Return, word for word, only the lines of the data below that lie between the line with "Where should I click to: Click the blurred" and the line with "Screen dimensions: 1624x2291", those two lines included.

————

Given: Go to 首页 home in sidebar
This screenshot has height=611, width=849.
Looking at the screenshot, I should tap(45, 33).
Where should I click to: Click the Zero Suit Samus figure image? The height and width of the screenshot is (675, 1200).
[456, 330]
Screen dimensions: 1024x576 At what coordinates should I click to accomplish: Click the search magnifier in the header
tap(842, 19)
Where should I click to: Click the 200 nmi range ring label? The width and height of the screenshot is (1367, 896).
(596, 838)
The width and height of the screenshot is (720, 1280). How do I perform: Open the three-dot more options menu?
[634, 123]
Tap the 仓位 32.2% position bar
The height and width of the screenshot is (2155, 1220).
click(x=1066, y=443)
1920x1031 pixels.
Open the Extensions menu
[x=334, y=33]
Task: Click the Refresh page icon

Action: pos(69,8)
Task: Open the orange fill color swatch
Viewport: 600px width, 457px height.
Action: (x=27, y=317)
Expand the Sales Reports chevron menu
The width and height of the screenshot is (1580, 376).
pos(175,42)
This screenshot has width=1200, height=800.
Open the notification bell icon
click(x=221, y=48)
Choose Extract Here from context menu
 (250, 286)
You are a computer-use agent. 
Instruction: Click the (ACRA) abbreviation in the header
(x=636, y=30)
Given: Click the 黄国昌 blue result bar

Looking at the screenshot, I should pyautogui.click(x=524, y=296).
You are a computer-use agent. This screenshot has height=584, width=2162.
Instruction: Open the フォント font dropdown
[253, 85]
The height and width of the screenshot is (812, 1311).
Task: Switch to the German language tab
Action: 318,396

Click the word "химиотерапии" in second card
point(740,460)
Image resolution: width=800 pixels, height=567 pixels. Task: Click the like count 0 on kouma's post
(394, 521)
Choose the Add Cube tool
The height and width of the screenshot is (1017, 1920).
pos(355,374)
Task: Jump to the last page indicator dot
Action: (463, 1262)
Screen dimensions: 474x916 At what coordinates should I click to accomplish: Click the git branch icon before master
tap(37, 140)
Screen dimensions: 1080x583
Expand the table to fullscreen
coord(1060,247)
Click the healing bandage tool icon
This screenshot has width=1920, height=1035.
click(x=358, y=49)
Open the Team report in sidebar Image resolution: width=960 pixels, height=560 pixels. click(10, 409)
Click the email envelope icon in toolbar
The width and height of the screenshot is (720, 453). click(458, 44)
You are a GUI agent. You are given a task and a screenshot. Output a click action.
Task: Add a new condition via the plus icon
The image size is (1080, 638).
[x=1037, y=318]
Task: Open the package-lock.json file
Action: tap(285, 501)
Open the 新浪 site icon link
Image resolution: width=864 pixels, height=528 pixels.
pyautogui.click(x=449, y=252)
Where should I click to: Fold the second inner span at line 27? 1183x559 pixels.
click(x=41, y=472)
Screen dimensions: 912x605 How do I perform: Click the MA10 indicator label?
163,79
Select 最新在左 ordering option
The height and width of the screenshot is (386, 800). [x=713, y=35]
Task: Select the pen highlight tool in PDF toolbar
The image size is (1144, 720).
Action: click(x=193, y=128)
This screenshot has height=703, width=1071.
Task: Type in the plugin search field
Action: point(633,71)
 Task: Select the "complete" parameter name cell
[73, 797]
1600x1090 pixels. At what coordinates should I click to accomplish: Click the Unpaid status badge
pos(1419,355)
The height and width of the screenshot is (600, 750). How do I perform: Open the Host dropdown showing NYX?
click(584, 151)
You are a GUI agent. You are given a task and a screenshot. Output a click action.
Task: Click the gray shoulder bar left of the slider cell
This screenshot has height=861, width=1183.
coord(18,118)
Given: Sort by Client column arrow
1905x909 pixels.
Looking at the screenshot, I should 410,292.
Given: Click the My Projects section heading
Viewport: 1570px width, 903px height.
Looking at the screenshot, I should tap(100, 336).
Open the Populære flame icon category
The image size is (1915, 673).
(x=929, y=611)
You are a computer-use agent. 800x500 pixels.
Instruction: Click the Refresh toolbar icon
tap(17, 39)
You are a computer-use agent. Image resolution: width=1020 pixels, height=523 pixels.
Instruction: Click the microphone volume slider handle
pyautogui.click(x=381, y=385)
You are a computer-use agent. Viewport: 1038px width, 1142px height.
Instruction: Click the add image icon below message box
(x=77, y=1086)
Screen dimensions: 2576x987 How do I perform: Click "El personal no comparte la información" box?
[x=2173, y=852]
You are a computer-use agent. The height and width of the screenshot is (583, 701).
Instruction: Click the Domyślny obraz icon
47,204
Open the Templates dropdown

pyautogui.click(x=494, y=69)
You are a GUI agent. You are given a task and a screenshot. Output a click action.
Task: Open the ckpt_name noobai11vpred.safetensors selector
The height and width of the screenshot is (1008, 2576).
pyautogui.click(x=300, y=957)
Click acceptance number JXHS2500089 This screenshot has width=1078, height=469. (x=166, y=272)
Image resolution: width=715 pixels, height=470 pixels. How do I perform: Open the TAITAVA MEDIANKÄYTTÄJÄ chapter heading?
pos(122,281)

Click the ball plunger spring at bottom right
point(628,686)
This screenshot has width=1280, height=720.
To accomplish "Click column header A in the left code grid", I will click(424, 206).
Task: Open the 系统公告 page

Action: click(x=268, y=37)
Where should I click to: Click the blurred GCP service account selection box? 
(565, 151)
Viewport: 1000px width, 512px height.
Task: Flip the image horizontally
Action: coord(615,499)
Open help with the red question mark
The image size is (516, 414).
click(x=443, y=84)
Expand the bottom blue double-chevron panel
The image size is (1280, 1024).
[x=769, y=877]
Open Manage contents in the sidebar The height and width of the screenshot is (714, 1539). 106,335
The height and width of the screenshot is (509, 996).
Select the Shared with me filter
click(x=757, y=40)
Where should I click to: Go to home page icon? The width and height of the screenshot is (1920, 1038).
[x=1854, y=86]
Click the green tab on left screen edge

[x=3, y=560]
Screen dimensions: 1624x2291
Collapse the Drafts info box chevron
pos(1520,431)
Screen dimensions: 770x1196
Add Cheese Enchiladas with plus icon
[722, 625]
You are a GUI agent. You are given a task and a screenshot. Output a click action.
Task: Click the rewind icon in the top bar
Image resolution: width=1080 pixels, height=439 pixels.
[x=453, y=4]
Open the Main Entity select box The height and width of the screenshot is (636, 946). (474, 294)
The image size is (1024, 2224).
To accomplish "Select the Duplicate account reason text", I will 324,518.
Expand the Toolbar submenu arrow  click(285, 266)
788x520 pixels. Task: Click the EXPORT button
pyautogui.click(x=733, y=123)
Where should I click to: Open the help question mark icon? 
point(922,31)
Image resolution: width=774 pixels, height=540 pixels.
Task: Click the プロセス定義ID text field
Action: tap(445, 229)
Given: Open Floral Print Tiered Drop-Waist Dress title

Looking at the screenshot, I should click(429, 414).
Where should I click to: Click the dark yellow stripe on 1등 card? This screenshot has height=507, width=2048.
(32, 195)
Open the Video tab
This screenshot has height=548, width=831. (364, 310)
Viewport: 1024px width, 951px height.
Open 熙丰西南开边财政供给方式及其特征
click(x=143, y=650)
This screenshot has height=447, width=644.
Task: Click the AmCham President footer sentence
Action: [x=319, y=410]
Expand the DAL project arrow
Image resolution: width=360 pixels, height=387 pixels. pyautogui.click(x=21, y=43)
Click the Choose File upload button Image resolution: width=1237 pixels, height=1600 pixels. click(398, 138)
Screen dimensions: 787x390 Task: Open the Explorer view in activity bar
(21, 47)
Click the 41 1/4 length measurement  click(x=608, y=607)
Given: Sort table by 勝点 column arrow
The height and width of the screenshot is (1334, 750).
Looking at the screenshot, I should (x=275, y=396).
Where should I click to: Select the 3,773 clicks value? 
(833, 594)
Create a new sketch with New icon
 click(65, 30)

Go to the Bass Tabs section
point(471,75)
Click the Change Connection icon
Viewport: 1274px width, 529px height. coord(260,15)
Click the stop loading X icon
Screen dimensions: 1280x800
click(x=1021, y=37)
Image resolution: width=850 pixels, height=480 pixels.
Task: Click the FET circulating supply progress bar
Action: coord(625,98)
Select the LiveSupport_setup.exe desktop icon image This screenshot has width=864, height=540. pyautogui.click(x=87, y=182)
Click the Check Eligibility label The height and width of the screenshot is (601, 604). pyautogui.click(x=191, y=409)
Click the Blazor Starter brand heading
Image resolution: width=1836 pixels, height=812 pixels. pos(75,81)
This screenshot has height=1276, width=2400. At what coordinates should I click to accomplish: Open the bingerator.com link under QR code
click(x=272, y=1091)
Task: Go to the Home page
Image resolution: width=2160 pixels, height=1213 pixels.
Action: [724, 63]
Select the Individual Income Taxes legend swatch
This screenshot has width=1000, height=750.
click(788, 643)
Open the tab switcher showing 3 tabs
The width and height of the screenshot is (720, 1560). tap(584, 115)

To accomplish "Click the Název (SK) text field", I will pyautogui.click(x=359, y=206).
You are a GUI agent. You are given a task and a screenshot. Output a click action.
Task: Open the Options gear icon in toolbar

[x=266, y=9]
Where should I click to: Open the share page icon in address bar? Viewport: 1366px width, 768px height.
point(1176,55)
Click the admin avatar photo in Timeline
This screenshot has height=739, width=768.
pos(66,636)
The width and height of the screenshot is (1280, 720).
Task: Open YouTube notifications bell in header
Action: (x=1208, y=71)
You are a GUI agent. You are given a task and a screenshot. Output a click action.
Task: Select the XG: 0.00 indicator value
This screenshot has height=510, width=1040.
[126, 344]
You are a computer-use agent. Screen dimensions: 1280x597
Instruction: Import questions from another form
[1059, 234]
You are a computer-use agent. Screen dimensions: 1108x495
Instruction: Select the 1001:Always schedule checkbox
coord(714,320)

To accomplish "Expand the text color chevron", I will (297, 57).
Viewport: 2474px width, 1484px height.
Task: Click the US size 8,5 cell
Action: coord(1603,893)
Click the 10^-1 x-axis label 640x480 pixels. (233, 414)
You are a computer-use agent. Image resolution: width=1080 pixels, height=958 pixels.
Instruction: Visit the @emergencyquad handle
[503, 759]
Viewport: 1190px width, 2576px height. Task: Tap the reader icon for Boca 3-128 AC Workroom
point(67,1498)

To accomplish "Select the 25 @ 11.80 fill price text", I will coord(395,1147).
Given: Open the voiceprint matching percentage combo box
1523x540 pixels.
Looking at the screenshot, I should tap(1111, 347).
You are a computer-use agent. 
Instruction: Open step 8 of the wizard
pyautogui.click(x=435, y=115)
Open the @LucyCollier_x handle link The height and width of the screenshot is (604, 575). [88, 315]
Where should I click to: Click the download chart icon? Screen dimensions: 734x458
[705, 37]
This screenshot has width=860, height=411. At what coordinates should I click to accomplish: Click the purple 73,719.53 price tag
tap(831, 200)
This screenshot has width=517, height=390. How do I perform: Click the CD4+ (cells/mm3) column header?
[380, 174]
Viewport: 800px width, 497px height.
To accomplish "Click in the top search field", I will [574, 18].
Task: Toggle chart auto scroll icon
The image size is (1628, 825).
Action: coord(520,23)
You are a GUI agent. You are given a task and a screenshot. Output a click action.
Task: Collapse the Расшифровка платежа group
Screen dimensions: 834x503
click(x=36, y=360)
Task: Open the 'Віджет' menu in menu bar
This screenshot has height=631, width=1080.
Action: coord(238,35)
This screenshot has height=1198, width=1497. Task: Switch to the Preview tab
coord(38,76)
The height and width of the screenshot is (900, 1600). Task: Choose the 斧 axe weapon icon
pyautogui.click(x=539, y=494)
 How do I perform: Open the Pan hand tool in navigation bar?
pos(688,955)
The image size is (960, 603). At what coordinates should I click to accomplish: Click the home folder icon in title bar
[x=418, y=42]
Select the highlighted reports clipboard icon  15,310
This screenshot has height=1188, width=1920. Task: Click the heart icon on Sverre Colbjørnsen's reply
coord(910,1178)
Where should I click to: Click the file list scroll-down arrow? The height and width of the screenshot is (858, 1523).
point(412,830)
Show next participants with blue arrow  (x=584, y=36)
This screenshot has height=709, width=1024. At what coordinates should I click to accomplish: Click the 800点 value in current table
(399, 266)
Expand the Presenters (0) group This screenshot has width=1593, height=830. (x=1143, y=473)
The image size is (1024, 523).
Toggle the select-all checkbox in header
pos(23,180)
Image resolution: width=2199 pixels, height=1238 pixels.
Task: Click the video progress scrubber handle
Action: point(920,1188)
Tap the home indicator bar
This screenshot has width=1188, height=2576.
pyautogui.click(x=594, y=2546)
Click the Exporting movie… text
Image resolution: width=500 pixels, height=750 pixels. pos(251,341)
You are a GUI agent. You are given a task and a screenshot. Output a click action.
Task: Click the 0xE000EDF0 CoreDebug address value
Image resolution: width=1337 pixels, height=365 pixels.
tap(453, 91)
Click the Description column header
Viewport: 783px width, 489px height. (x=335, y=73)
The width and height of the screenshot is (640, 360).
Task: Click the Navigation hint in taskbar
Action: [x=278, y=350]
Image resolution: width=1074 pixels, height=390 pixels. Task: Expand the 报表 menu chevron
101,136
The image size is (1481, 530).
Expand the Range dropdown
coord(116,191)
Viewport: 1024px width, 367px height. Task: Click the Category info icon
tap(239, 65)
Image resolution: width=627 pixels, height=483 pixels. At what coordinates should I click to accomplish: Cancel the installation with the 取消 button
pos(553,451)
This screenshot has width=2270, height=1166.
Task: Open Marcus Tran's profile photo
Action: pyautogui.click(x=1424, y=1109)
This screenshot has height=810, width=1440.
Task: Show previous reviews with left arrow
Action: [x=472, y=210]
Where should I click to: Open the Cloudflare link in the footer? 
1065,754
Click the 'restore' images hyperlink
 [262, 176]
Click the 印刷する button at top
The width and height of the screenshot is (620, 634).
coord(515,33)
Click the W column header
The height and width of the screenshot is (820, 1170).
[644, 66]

————

▸ Output for this exercise
Where should I click to: Click the blurred GCP service account selection box? 
(565, 151)
Viewport: 1000px width, 512px height.
Task: Flip the image horizontally
Action: coord(615,499)
Open help with the red question mark
The image size is (516, 414).
click(x=443, y=84)
Expand the bottom blue double-chevron panel
The image size is (1280, 1024).
[x=769, y=877]
Open Manage contents in the sidebar The height and width of the screenshot is (714, 1539). 106,335
The height and width of the screenshot is (509, 996).
Select the Shared with me filter
click(x=757, y=40)
Where should I click to: Go to home page icon? The width and height of the screenshot is (1920, 1038).
[x=1854, y=86]
Click the green tab on left screen edge

[x=3, y=560]
Screen dimensions: 1624x2291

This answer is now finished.